The LDP specification requires the use of ETag headers for GET and HEAD responses. There is some subtlety to how ETags work in the context of RDF, and some implementation guidance (e.g. in a non-normative section) might be useful.

For example, RFC 7232, section 2.3 is clear that different ETags should be produced for different representations of a resource:

An entity-tag is an opaque validator for differentiating between multiple representations of the same resource, regardless of whether those multiple representations are due to resource state changes over time, content negotiation resulting in multiple representations being valid at the same time, or both.
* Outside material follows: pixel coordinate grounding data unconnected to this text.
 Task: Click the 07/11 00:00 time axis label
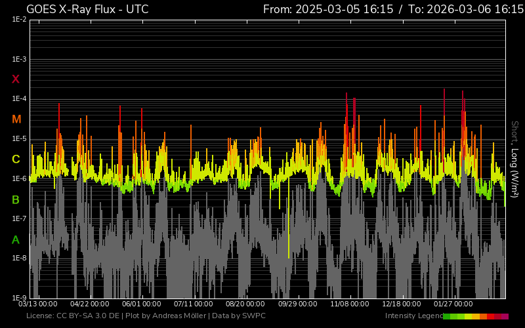coord(194,304)
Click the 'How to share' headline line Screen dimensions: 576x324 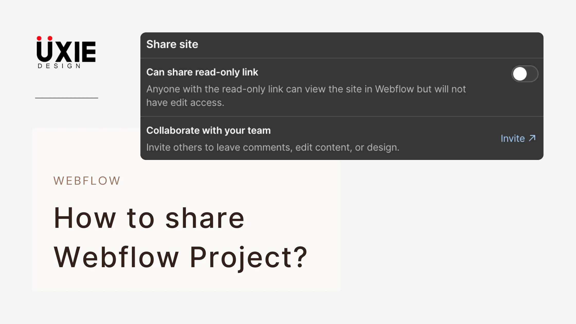point(149,218)
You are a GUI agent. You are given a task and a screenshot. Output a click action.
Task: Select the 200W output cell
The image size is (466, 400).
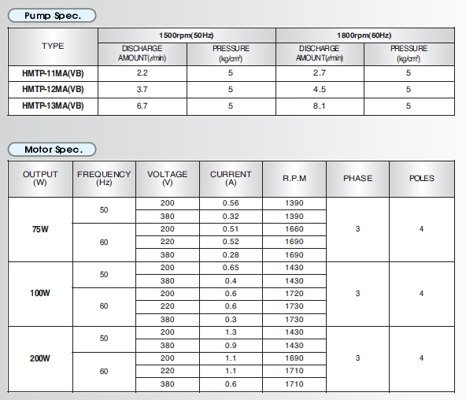tap(40, 359)
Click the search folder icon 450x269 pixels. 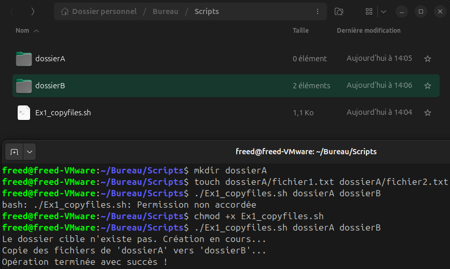point(339,11)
Furthermore, RFC 7232, section 2.1 describes the difference between weak and strong ETags. For RDF serializations where RDF semantics may be more important than byte-for-byte consistency, is it legitimate to generate a strong ETag for an LDP-RS even if the server does not guarantee the order of the triples?
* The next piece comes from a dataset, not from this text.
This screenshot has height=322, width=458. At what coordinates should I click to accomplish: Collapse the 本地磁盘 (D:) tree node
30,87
Consider also the case where a server can produce text/turtle, application/ld+json and application/n-triples, each of which generates a different ETag value. Then consider also that the server supports Prefer headers as well as Content-Encoding negotiation, each of which could produce an additional dimension for ETag generation. In that case, suppose a client wishes to send a PATCH request along with an If-Match header as part of a conditional request. What value should be included in the If-Match header? And given the various permutations of ETags that could be generated, does a server need to check all such permutations before accepting the conditional request? (Does If-Match make sense in the context of PATCH?)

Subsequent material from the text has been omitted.